Millions et milliards, voilà ce que coûte chaque année à la Nation la violation du droit économique, le mépris de la loi de mutualité. S’imagine-t-on, par hasard, que ce soit avec les capitaux des Compagnies que les chemins de fer ont été construits ? Non ; les Compagnies n’ont fourni qu’une fraction, la plus petite, du capital dépensé, comme pour avoir un prétexte de s’arroger la totalité du revenu. D’après la loi de 1842, les indemnités dues pour les terrains et bâtiments expropriés, de même que les terrassements, ouvrages d’art et stations, sont à la charge de l’État. Que reste-il à faire aux Compagnies ? La pose des rails et le matériel. D’après cet arrangement, quelle est la part de l’État dans la recette ? Néant : que dis-je ? non content de ne rien percevoir, l’État garantit aux Compagnies un minimum de dividende. Ainsi l’on peut dire que dans les chemins exécutés suivant la loi de 1842, l’État, c’est-à-dire le Pays, faisait la majorité des dépenses et se retirait devant les Compagnies au moment de réaliser les profits. Jamais le mercantilisme anarchique n’avait obtenu, par la faute d’un Gouvernement, pareil succès. Nous soutenions tout à l’heure que les instruments de circulation publique, création du Pays, devaient être livrés gratuitement au Pays. Le Gouvernement de 1830 les a livrés pour rien aux Compagnies, qui se font, elles, chèrement payer ; il ne s’est trompé que d’adresse.

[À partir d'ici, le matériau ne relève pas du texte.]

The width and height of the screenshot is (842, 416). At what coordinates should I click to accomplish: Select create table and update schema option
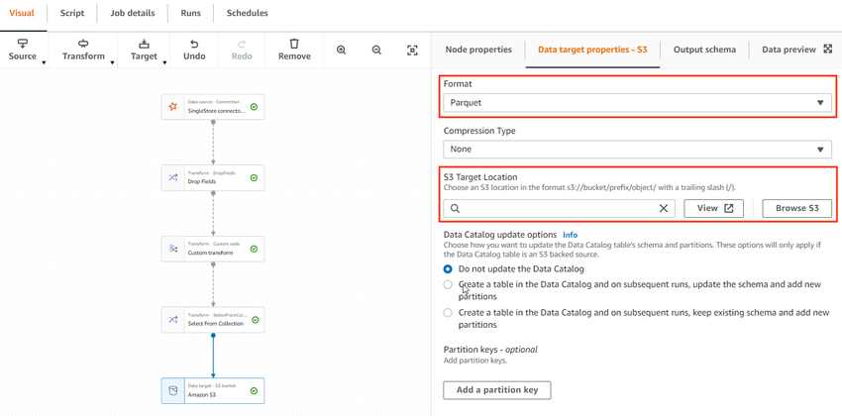(x=448, y=285)
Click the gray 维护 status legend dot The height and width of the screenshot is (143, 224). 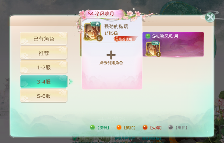click(171, 127)
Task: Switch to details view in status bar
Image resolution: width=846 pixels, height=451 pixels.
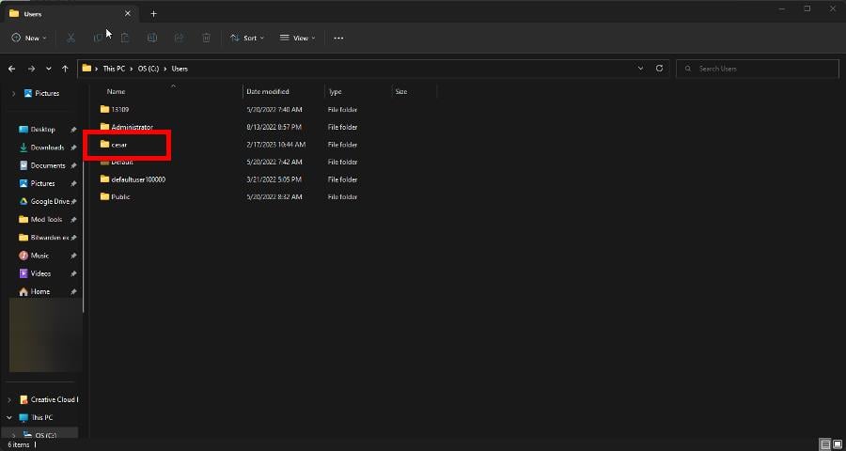Action: 824,443
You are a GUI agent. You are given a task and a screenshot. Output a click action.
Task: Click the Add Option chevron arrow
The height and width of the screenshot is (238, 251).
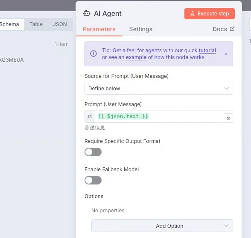(227, 226)
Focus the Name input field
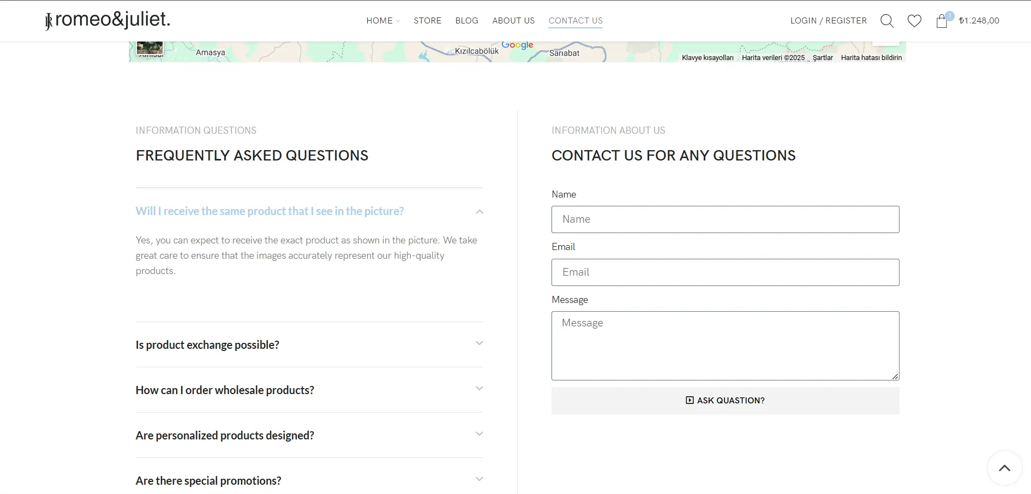This screenshot has width=1031, height=494. [725, 219]
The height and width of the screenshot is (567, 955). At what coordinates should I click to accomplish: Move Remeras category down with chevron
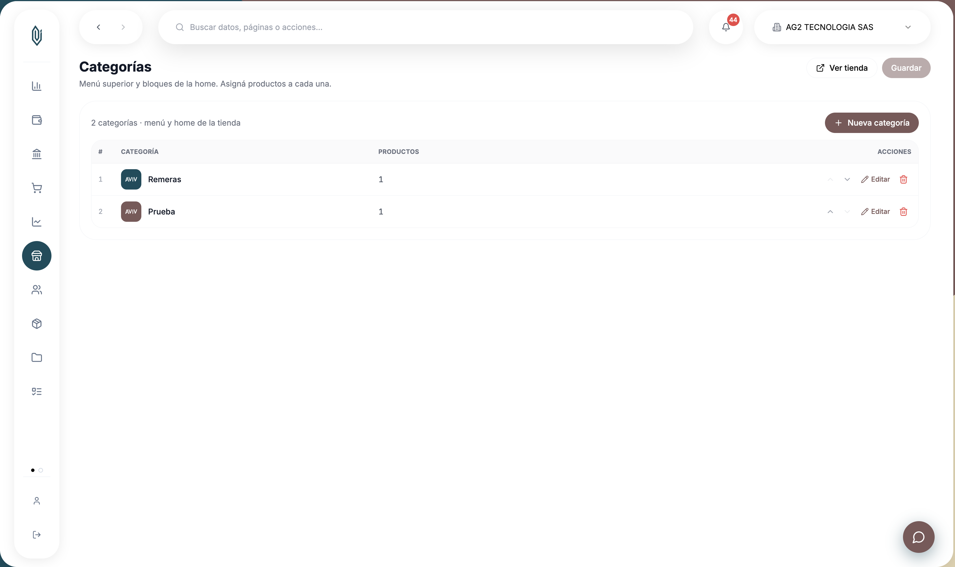847,179
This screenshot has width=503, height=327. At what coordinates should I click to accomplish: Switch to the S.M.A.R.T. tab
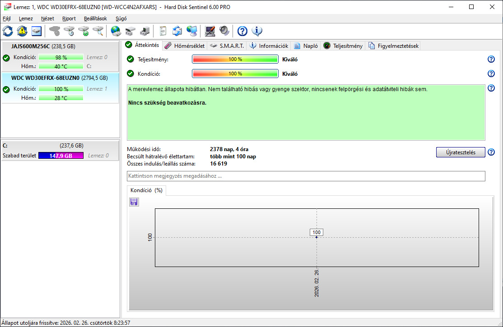pyautogui.click(x=228, y=46)
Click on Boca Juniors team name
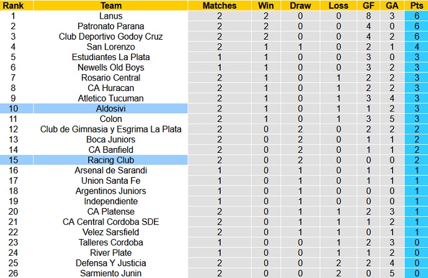This screenshot has width=428, height=278. click(x=111, y=139)
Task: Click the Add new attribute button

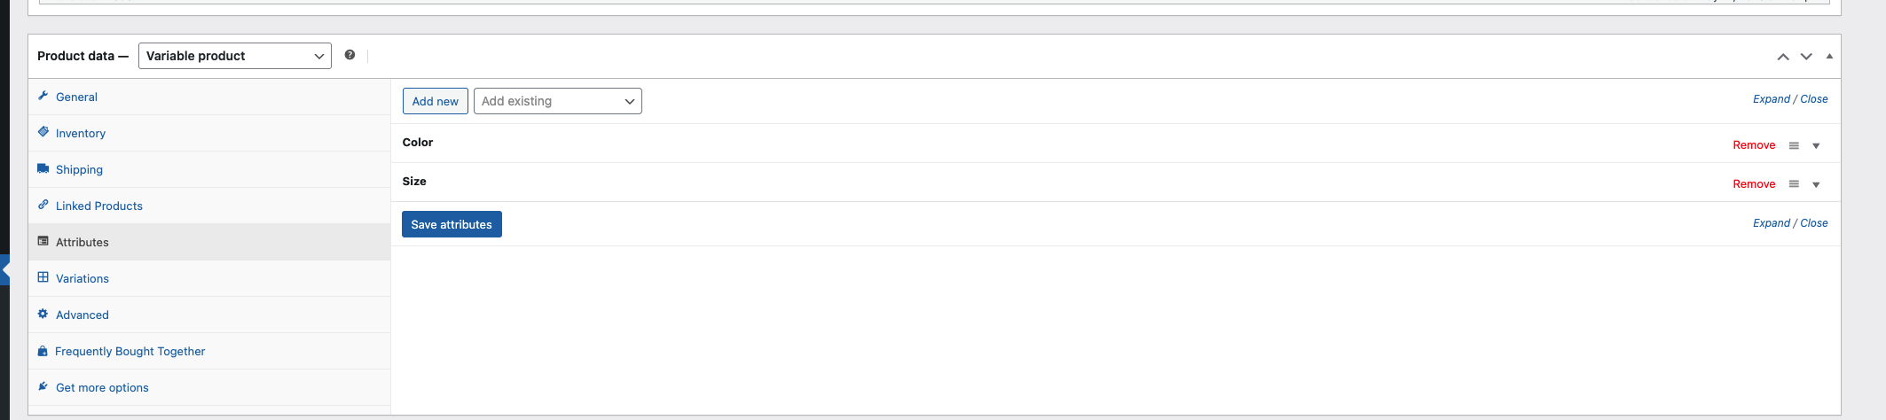Action: 436,101
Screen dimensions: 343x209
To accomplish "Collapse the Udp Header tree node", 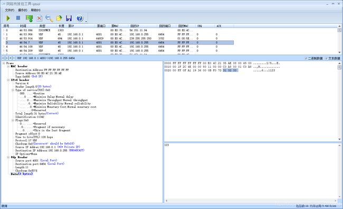I will coord(8,157).
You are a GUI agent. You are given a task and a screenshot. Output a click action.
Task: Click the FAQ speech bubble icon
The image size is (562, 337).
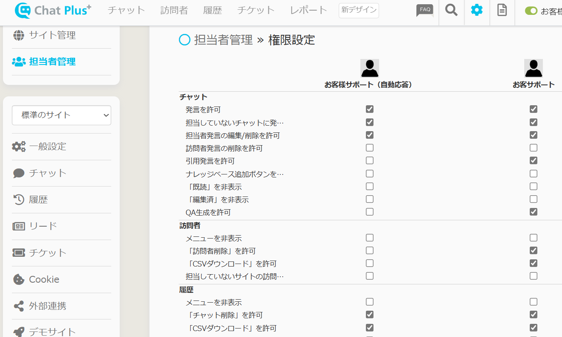pyautogui.click(x=424, y=11)
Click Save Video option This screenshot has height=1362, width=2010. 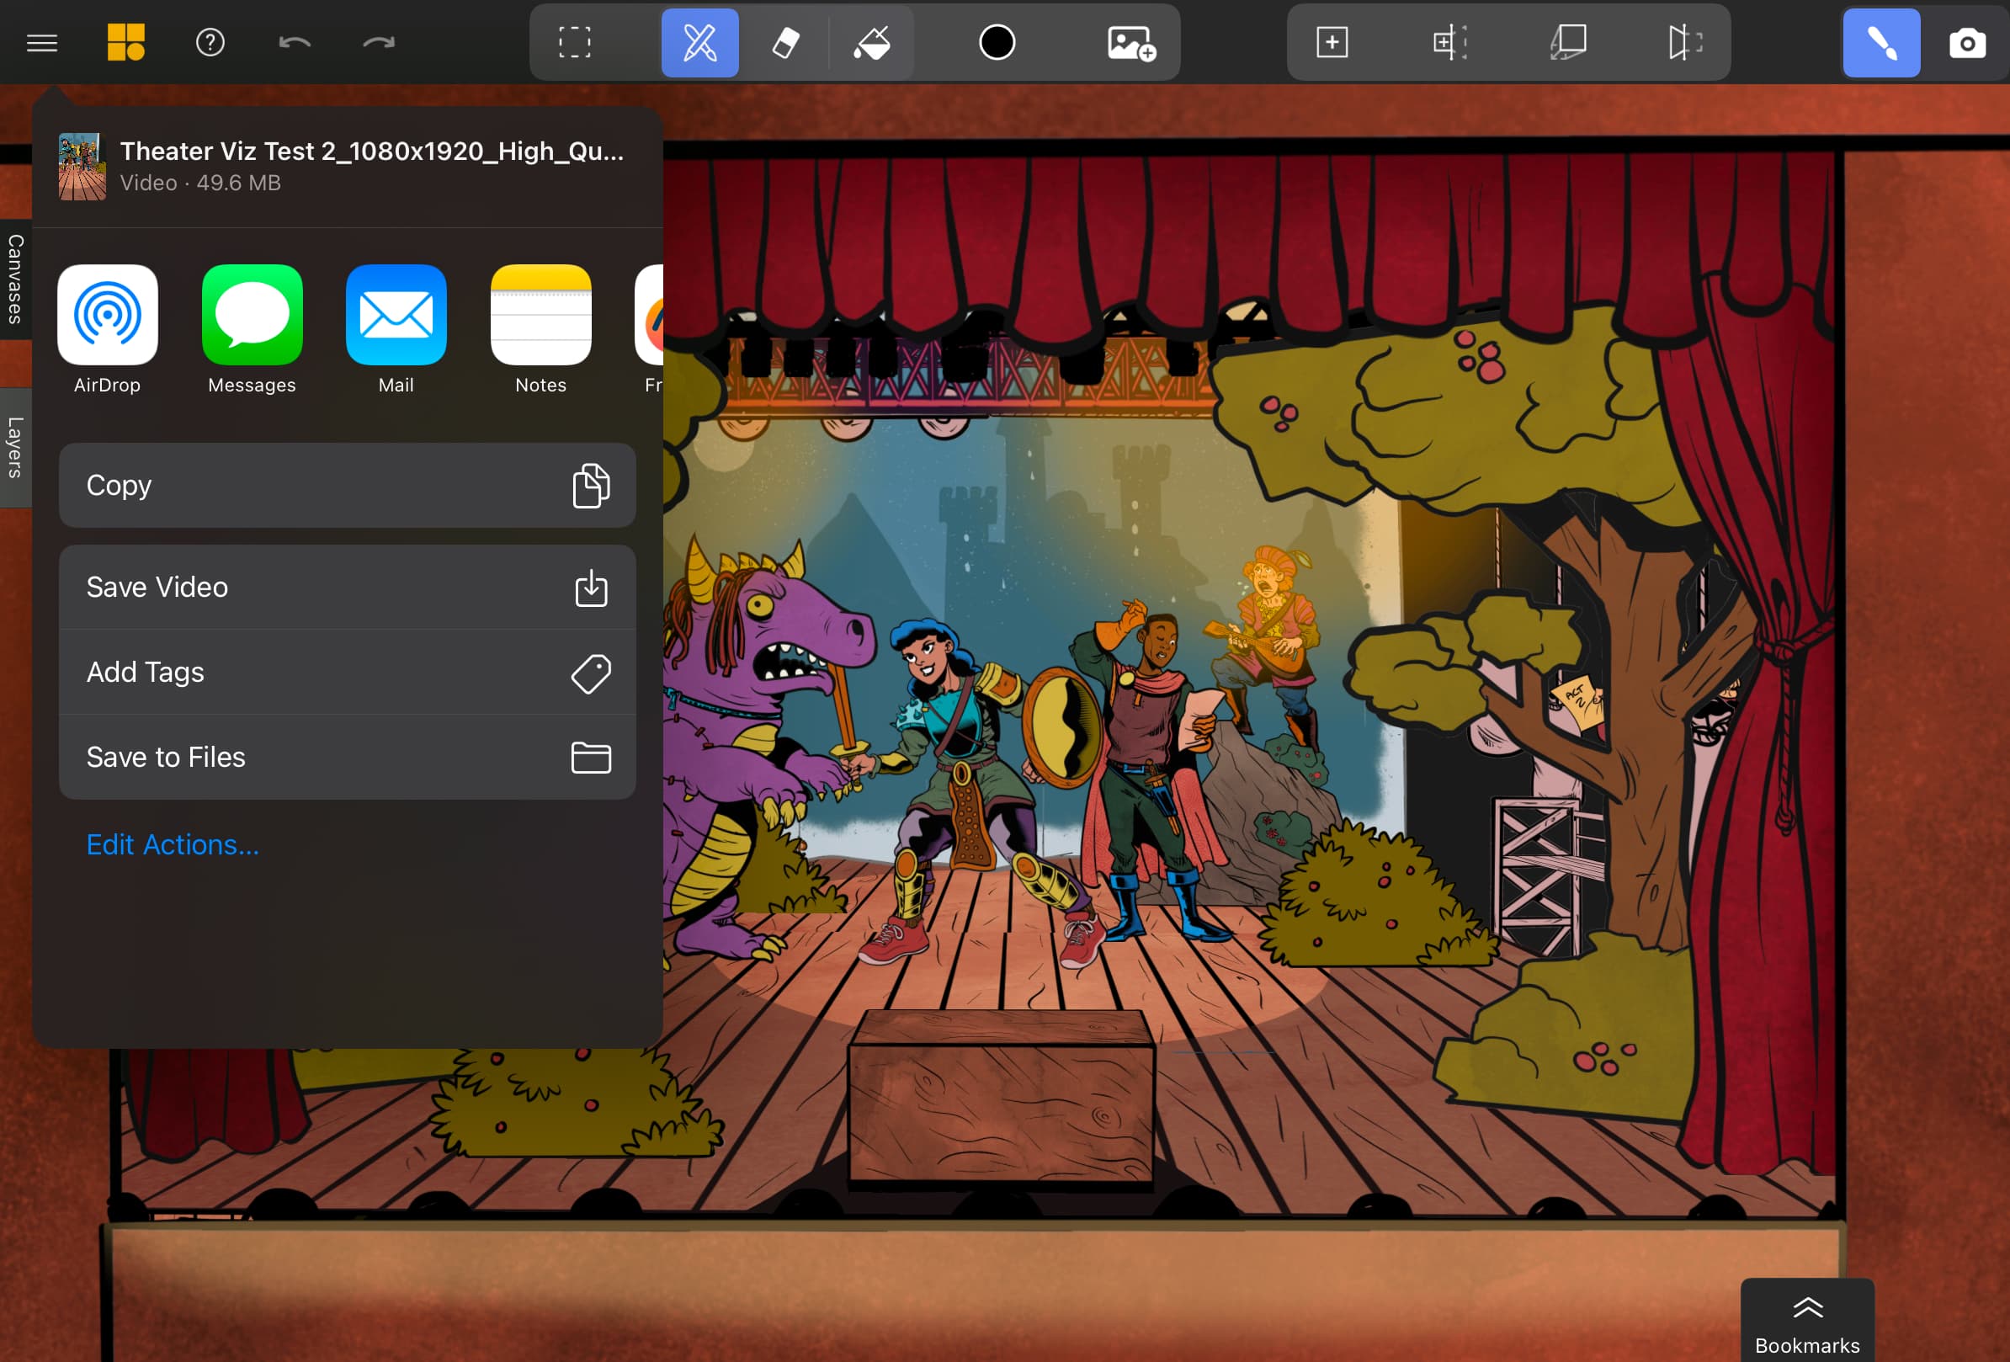click(348, 585)
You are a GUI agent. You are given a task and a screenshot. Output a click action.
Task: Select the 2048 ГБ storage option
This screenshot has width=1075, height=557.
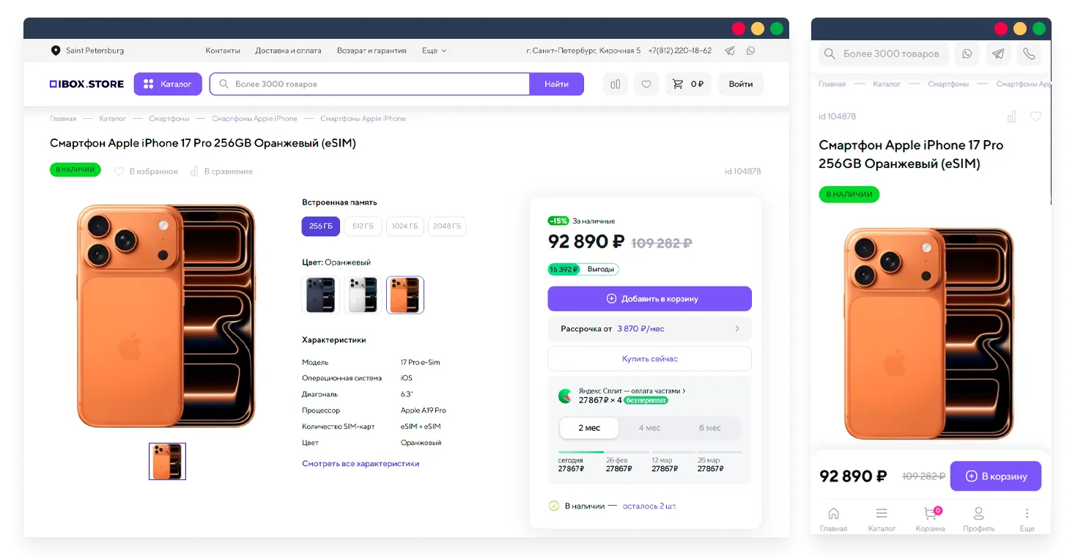tap(447, 226)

L’idée de mutualité est des plus simples : elle n’est jamais entrée dans l’esprit des aristocraties, monarchies, théocraties et d’aucun Gouvernement. C’est dans le commerce des transports que l’initiative individuelle aurait eu le plus de puissance pour cette grande réforme : il faudra une révolution économique dans tout le pays pour la réaliser dans les canaux et les chemins de fer.


  1. Voir Manuel du spéculateur à la Bourse, Paris, 1857, Garnier frères ; et Des Réformes à exécuter dans les Chemins de fer, par le même auteur, Paris, 1854.